* **Task objective**
Could you reproduce, word for word, everything below from the line containing "The width and" down to the line containing "Select the Ellipse drawing tool", with both of those lines included and no others?

* **Extracted records**
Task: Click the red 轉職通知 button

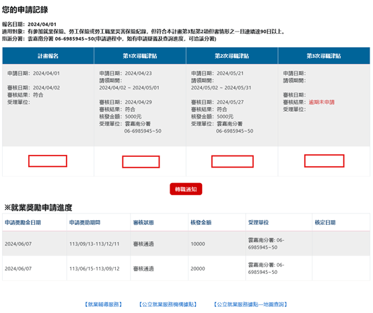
--
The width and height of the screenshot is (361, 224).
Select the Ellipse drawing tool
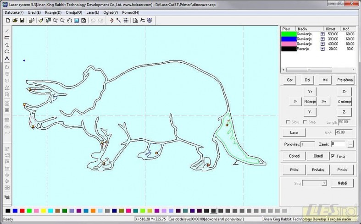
* * *
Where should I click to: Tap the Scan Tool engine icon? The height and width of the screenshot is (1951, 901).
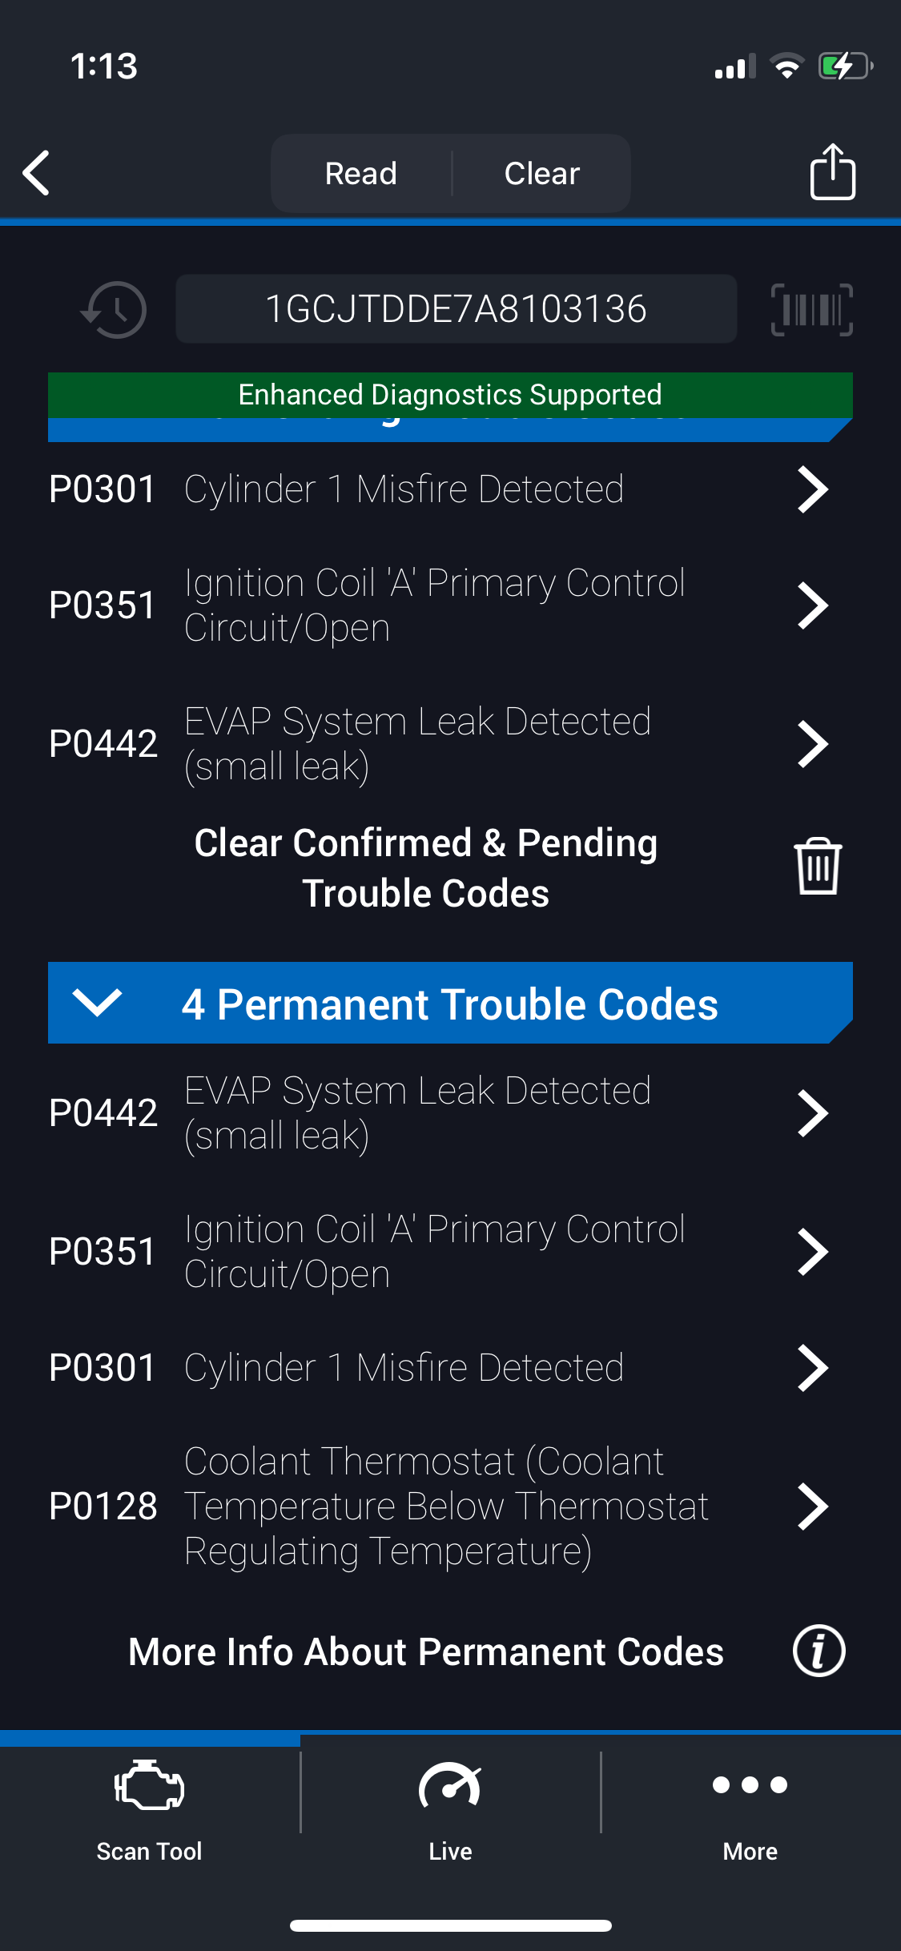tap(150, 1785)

* **Solved exercise**
The width and height of the screenshot is (361, 224).
Select the Ellipse drawing tool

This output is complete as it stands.